Playing with Public (Transportation) Data

As promised a while back after we got our fill playing with the data I would release it to the public to see if you could come up with something interesting. I’d leaked the JSON file to Kars and he applied his skills in visualizing things in processing1 to the dataset.

Then after some more back and forth I retrieved a similar dataset from the ANWB site2: the time to travel a similar distance at a similar time but this time by car3.

The juxtaposition of those two datasets made for some interesting results and some nice applications of interactive filtering. Kars has a full writeup of his process.

So without further ado, here is the dataset under a Creative Commons Attribution license. It’s a JSON file: Traveltimes with as keys a four digit string for the postal code. The value is a dictionary with this key-value mapping:

lat
Latitude GPS coordinate
lng
Longitude GPS coordinate
place
Inferred name of the location
time
The time it takes using public transportation
carTime
The time it takes by car (a small amount of null values where the time could not be retrieved)

All times are from the center of the 4 digit postal code as well as can be determined to Dam Square in Amsterdam around noon on a given day.
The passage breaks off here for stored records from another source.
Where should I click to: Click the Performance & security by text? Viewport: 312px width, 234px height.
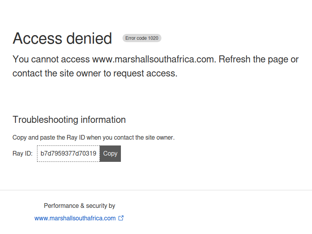[80, 206]
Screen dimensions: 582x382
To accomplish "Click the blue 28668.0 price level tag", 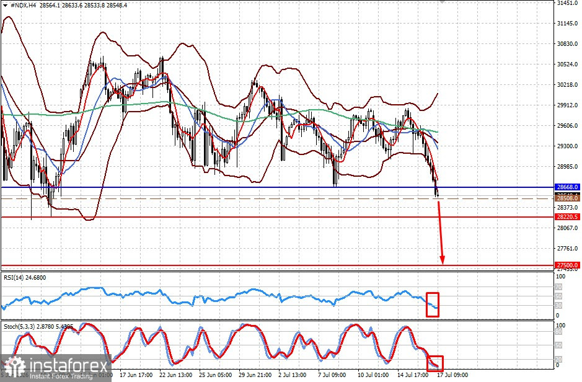I will [x=568, y=187].
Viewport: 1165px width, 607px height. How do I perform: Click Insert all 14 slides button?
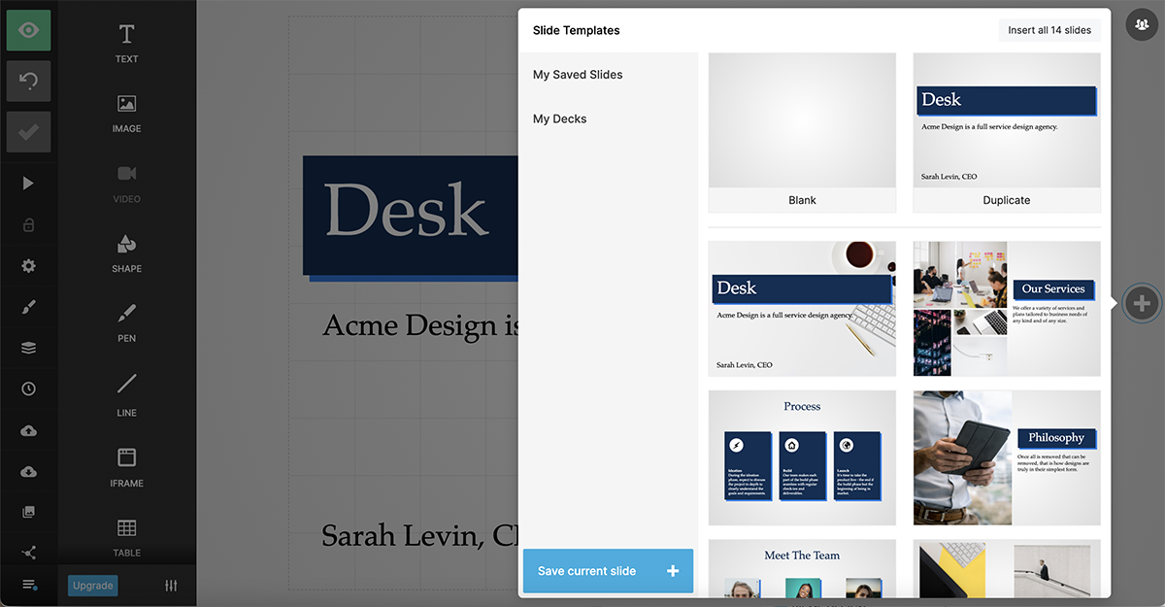pos(1049,30)
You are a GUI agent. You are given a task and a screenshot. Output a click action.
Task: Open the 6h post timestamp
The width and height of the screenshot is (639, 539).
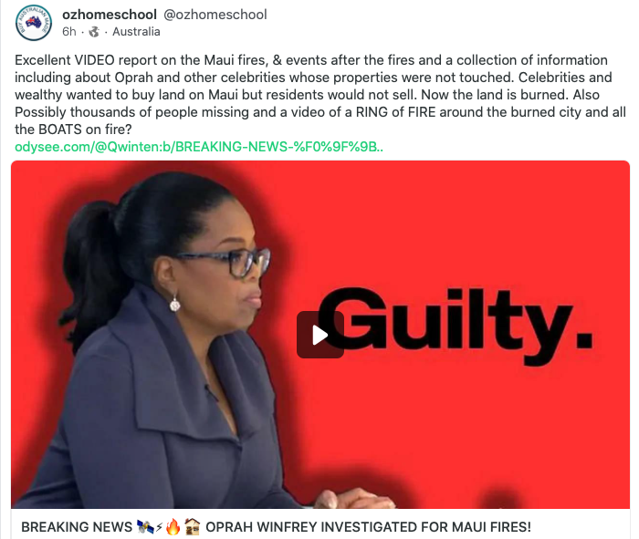[68, 32]
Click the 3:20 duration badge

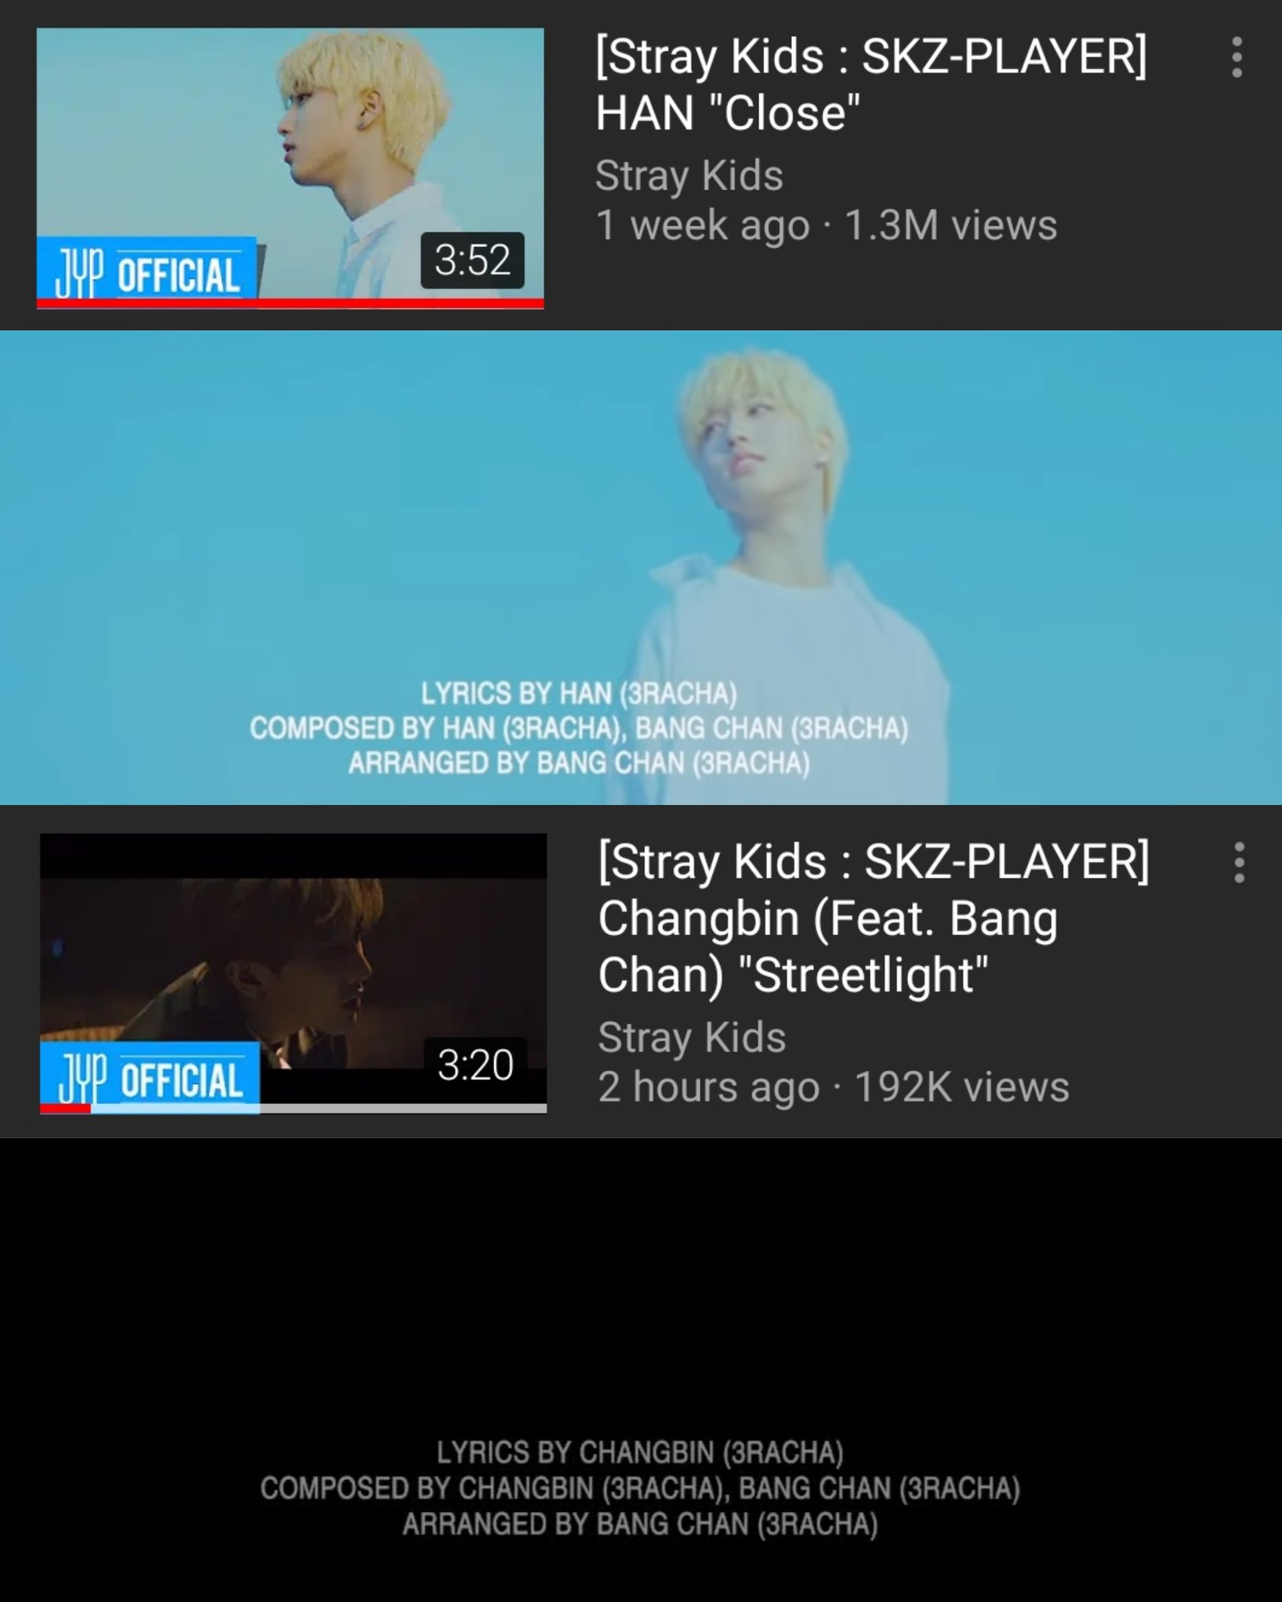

I find it interesting (and somewhat appalling) to see how large the difference is between taking the car or going by public transportation. Doing a sampling for 08:00 on Monday morning during rush hour might somewhat equalize this, but I think it’s safe to say that car owners will remain at an advantage.

So next up is e-mailing GroenLinks and Rover to see if they can use this data or these visualizations.

  1. With some help from Ben Fry.
  2. These site operators are so friendly and accomodating.
  3. With historical traffic congestion information added, but because the sampled time was around noon the effect should be negligible.